Your objective:
The required output is the exact run of lines in the listing below from the line holding "This screenshot has width=821, height=508." through the line holding "Viewport: 1024px width, 1006px height.", with no pictures.

Raw data:
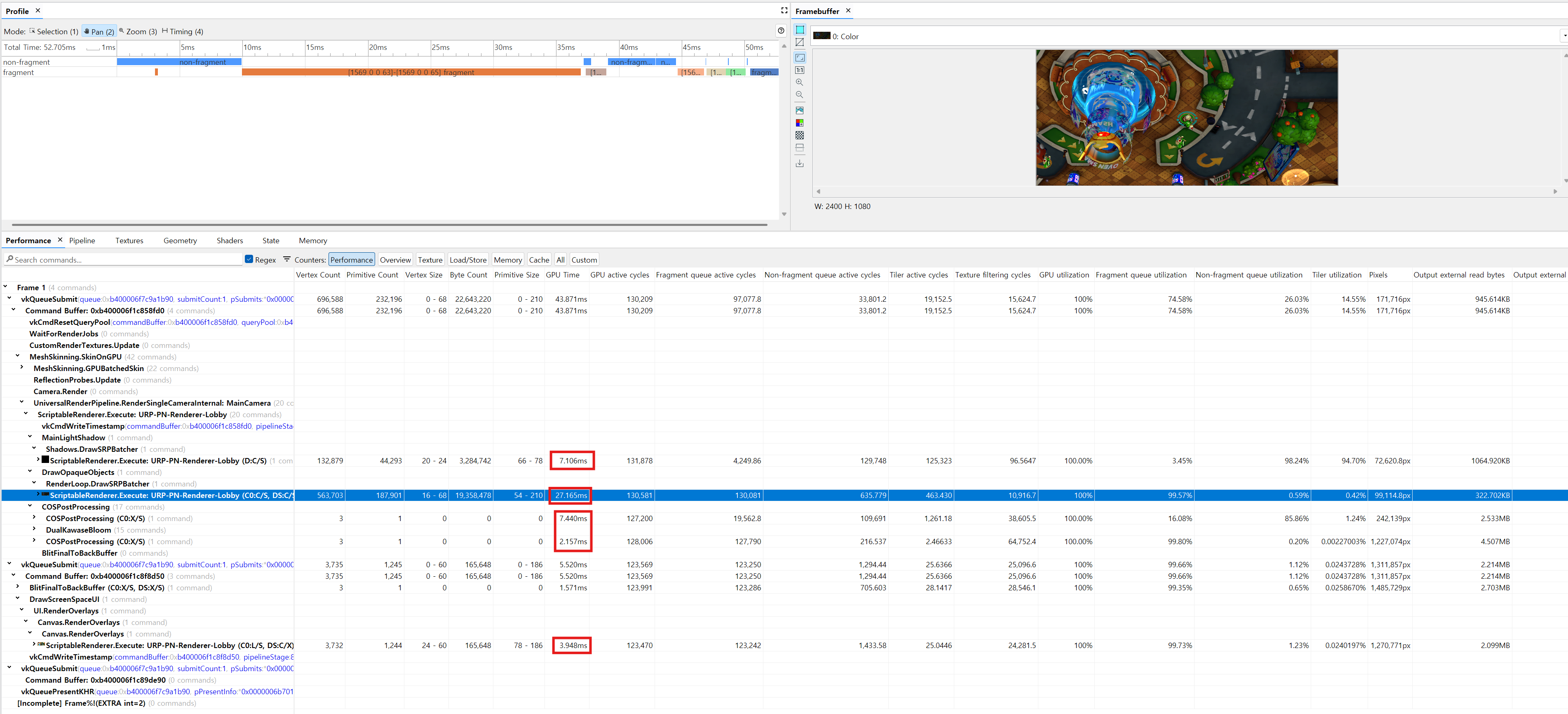Click the zoom in magnifier icon
The width and height of the screenshot is (1568, 714).
800,82
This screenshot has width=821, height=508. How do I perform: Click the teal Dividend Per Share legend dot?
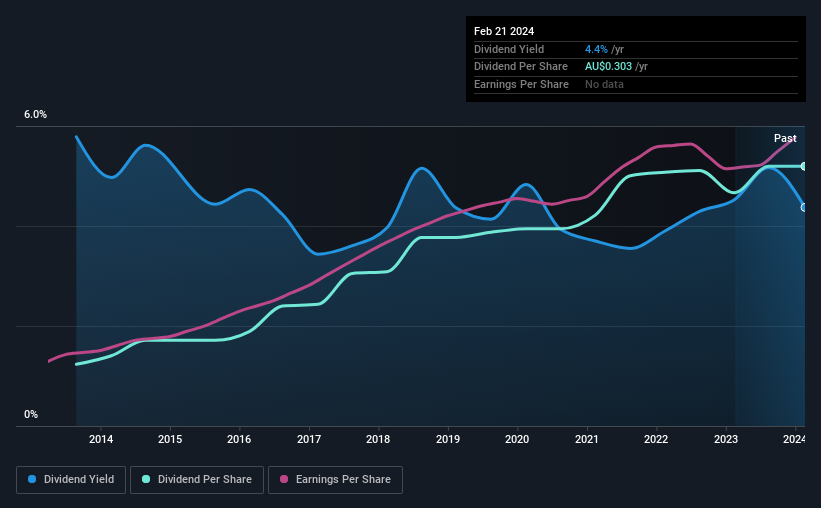[146, 479]
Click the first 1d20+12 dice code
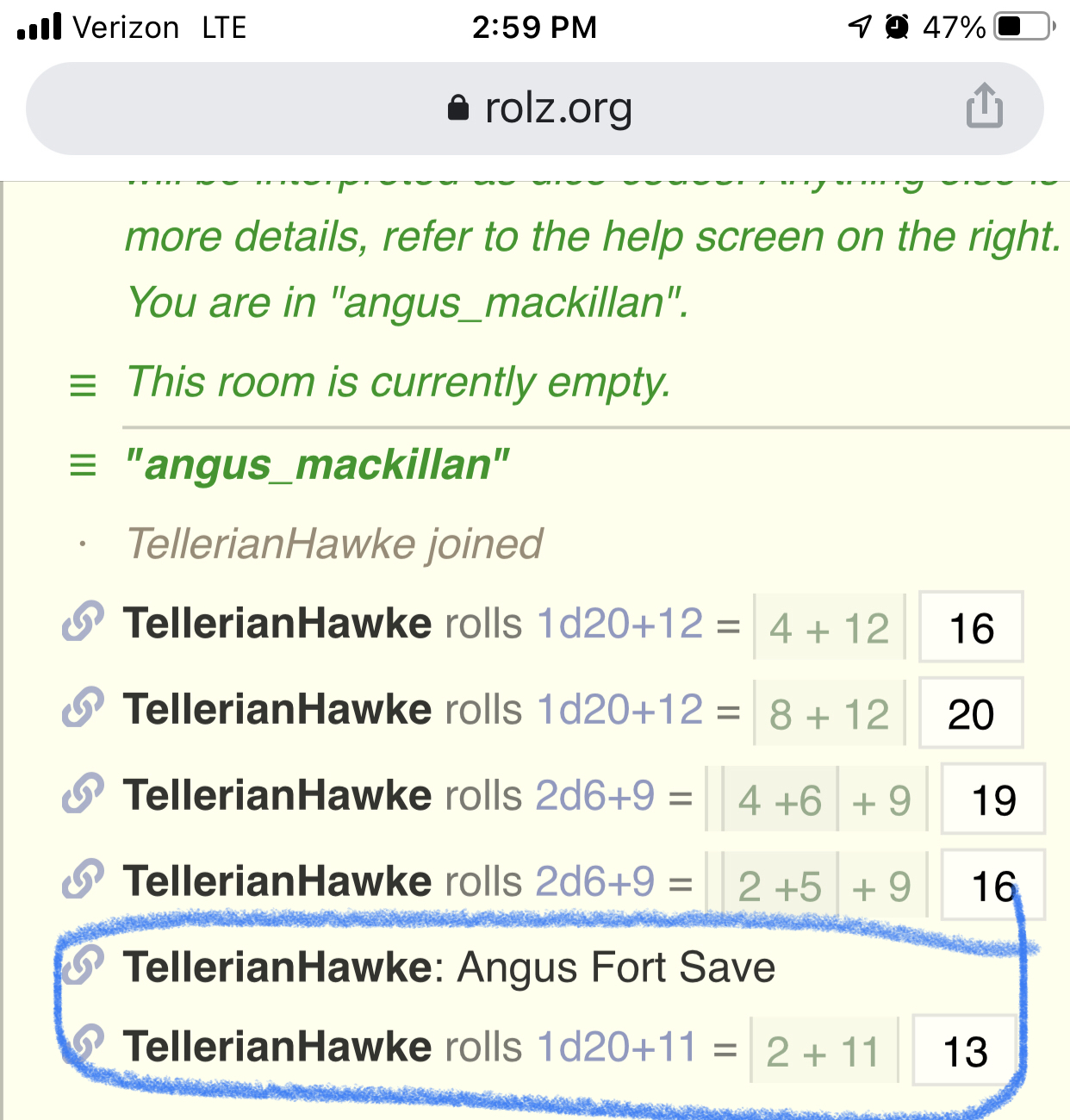This screenshot has height=1120, width=1070. coord(620,624)
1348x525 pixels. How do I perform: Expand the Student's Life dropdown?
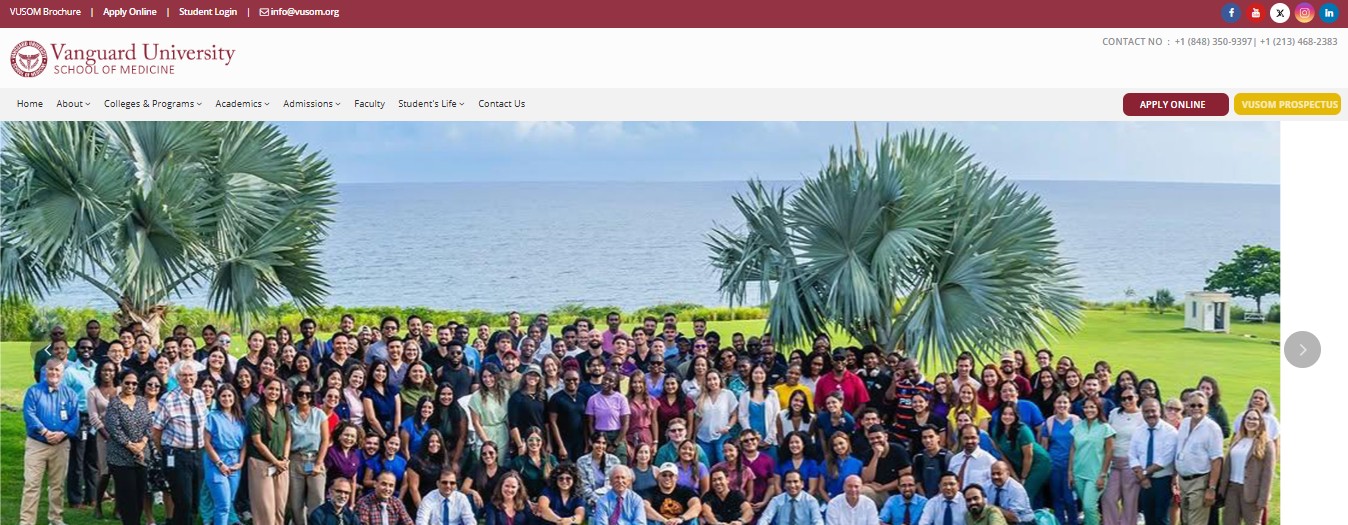point(431,104)
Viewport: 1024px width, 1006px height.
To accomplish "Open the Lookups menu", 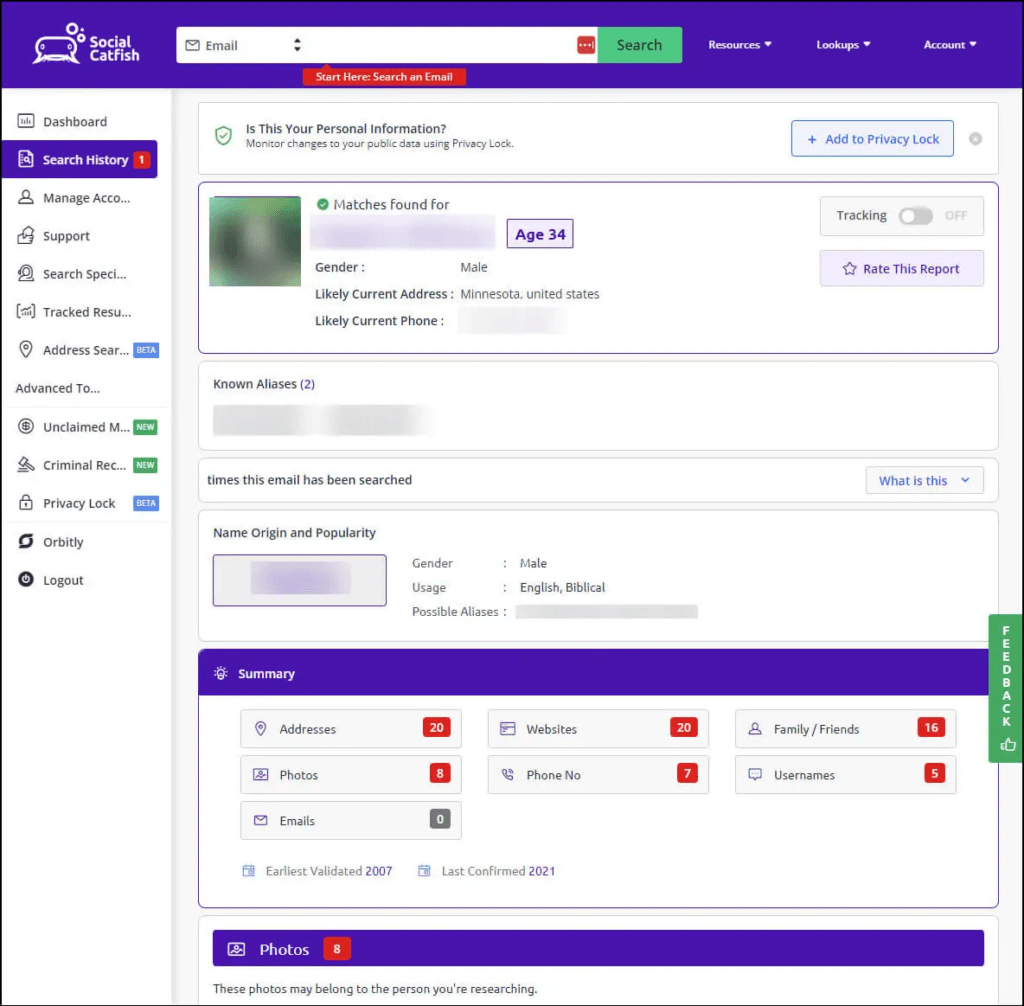I will 843,44.
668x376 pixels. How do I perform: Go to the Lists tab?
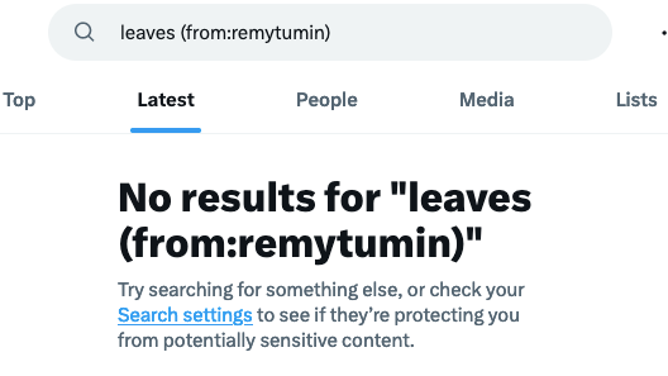point(636,100)
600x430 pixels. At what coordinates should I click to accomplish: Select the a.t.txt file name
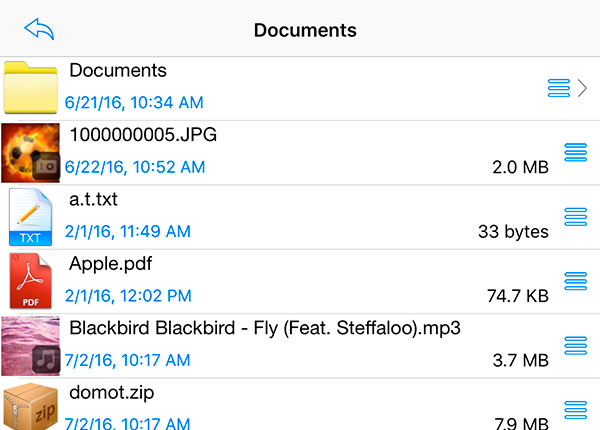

Solution to the problem:
This screenshot has width=821, height=508. How do I perform: Click the teal Dividend Per Share legend dot?
[146, 479]
Click the first 1d20+12 dice code
This screenshot has height=1120, width=1070. coord(620,624)
1348x525 pixels. How do I perform: Expand the Student's Life dropdown?
point(431,104)
Viewport: 1024px width, 1006px height.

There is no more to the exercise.